Змей «встал в позу», смерил меня взглядом, пробормотал что-то в стиле «умные все, мочи нет, убивать пора». Но после ухмыльнулся и стал толково рассказывать про саму службу. И оказалось, что всё несколько хуже, чем мне думалось, но лучше, чем могло быть.
А именно: не день в неделю службы, а чёткое количество дней или ночей, «от зари до зари». Теоретически — двадцать четыре часа службы, семь дней в неделю. А на деле — примерно день в неделю у дружинника выходит. Потому что количество дней в тысячу оговорено в «ряде», этаком контракте-договоре. И всякие подвиги и прочие нештатные переработки — тоже оговорены. И получается, что если дружинника держать сутки напролёт на службе — то его служба в год уложится. А за службу Корифей выделяет «село крупное али деревень несколько, с людишками не меньше тысячи». Это как бы именно договор, и именно за службу — те же стражники на входе в корифейский полисадник, как я понимаю, десять лет там стоят и эти «сёла-деревеньки» за этот десяток лет и заслуживают.

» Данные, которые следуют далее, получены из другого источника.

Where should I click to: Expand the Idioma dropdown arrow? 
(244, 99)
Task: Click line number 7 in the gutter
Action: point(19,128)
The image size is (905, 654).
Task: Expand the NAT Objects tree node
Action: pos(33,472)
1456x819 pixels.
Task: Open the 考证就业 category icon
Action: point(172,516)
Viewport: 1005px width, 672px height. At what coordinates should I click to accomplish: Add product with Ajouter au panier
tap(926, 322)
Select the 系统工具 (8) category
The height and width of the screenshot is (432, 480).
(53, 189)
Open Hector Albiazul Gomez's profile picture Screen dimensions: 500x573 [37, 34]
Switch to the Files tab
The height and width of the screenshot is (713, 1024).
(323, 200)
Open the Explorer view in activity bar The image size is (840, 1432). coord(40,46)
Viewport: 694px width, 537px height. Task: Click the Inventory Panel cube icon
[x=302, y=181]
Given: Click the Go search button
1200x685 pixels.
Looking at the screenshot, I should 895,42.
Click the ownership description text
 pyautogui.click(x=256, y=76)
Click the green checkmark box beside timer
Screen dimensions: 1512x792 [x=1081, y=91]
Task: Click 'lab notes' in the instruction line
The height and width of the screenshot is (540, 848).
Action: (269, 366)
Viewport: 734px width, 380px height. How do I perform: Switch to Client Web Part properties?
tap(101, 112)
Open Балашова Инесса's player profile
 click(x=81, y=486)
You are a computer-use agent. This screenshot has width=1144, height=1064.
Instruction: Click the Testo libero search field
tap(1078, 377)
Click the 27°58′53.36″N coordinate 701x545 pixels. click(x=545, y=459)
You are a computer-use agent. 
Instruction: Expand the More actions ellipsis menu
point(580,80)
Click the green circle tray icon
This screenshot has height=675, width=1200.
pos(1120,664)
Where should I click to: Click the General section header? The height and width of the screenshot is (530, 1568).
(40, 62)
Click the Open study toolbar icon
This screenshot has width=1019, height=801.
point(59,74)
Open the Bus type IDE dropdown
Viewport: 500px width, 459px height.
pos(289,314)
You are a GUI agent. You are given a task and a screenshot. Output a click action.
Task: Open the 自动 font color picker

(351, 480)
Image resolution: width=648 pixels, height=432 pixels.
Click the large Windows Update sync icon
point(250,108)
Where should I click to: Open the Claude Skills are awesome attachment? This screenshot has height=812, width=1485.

Дальше, было «денежное довольствие». Аргем, серебруха раз в седмицу дружиннику. При этом, например, Серпент на стол брякнул кошель «на обзаведение». Я его брать сразу не стал, но даже на слух понятно, что там серебро, и немало. И судя по всему, такие «денежные дотации» от Серпента, самого Корифея, корифейских придворных — это основной доход на время службы. Само собой, тому, кому этот доход нужен.
Далее, с «обзаведением» — отдельная песня. Никого не сношает, где, как и с кем я живу. Единственное — Серпенту должен доложить про место, где обитаю, и место, где бухаю. Чтоб он знал, если что, куда за мной посыльного слать. А так, арендую жильё, куплю или ещё что-то — так это мои проблемы, часть денег «на обзаведение» на это и идёт. Но это бы ладно: обмундирование и прочая снаряга — мои проблемы, вот совсем. На службу я должен являться с «саблей вострой, пистолем или пищалью, с запасом под них». Во что одет и прочее — опять же, мои проблемы, правда, в том, что на мне, «нельзя, сам позоришься, дружину позоришь и самого корифея».
— С саблей — бред, — высказался я. — С пистолем и пищалью — в общем-то, тоже.
— Не видишь ни лешего? — змейски оскалился Серпент.
— А сам-то?
— А я — вижу, — постучал он по моноклю. — Мастер Любим ладит, направлю к тебе служку, проведёт-покажет, — посулил он мне. — Но чем тебе сабля-то не угодила?
— Я её сломаю, и у противника, и у себя, — продемонстрировал я когтистую лапу. — Только мешаться будет, Серпент.